Sehr geehrter Frau Schleenbecker, dank der liberalen Gesetzgebung seit 2002, floriert in Deutschland die Prostitution mit all ihren Auswirkungen. Wie stehen Sie zum sogenannten Nordischen Modell?
Studien wie die von Farley et al. (2003, http://prostitutionresearch.com/pdf/Prostitutionin9Countries.pdf ) zeigen allerdings auf, dass die Mehrheit der Prostituierten zum einen in der Kindheit Gewalt und sexuellen Missbrauch erlebt haben und zum anderen unter posttraumatischen Belastungsstörungen leidet.

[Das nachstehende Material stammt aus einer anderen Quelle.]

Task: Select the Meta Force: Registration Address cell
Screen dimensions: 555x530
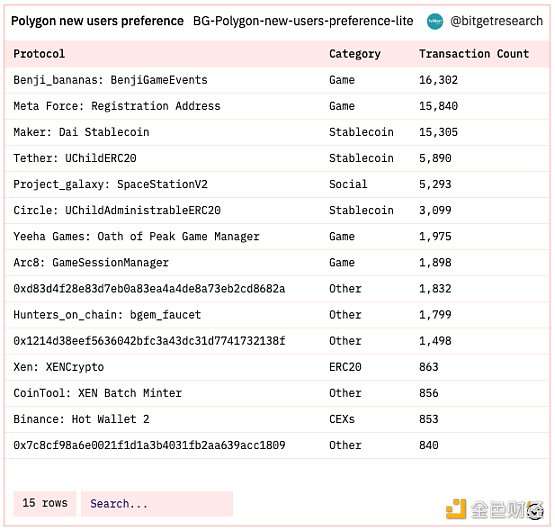Action: [117, 106]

Mit dem ProstSchutzGesetz von 2017 wurde die Situation leider nicht besser. Noch immer herrschen in Deutschland katastrophale Zustände.

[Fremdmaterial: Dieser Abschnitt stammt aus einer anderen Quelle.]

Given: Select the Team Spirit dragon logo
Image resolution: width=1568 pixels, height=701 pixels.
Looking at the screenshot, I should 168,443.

Wie wollen Sie deutschen und ausländischen Prostituierten helfen, aus der Prostitution auszusteigen?
U. Gerheim zeigt in seiner Studie „Die Produktion des Freiers“ auf, dass bei einigen Freiern durch kontinuierliche Prostitutionsnachfrage ein „Empathie- und Respektsverlust in Bezug auf körperliche und sexuelle Grenzsetzung“ (S. 303) festgestellt werden kann. Das hat Folgen für alle Frauen. Mit welcher Strategie wollen Sie zum Wohle der Gesellschaft die Prostitutionsnachfrage zurückdrängen?
Mit freundlichen Grüßen,
K. A.
Sehr geehrte Frau A.,
ähnlich wie der Bundesfrauenrat von BÜNDNIS90/DIE GRÜNEN denke ich, dass Menschen, die in der Prostitution arbeiten, Schutz und einklagbare Rechte brauchen. In meinen Augen muss das Prostituiertenschutzgesetz überarbeitet werden, um die Arbeitsbedingungen in der legalen Prostitution zu verbessern. Prostitutionsstätten müssen strenger kontrolliert und die bereits bestehenden niedrigschwelligen und mehrsprachigen Beratungsangebote ausgebaut werden. Für den Ausstieg aus der Prostitution müssen den Menschen individuelle Hilfe und Beratung und eine berufliche Umorientierung angeboten werden.
Beim Nordischen Model sehe ich die Gefahr, dass Prostitution in die Illegalität abwandert und die Menschen, die in diesem Bereich arbeiten, weniger Schutz und Rechte haben würden.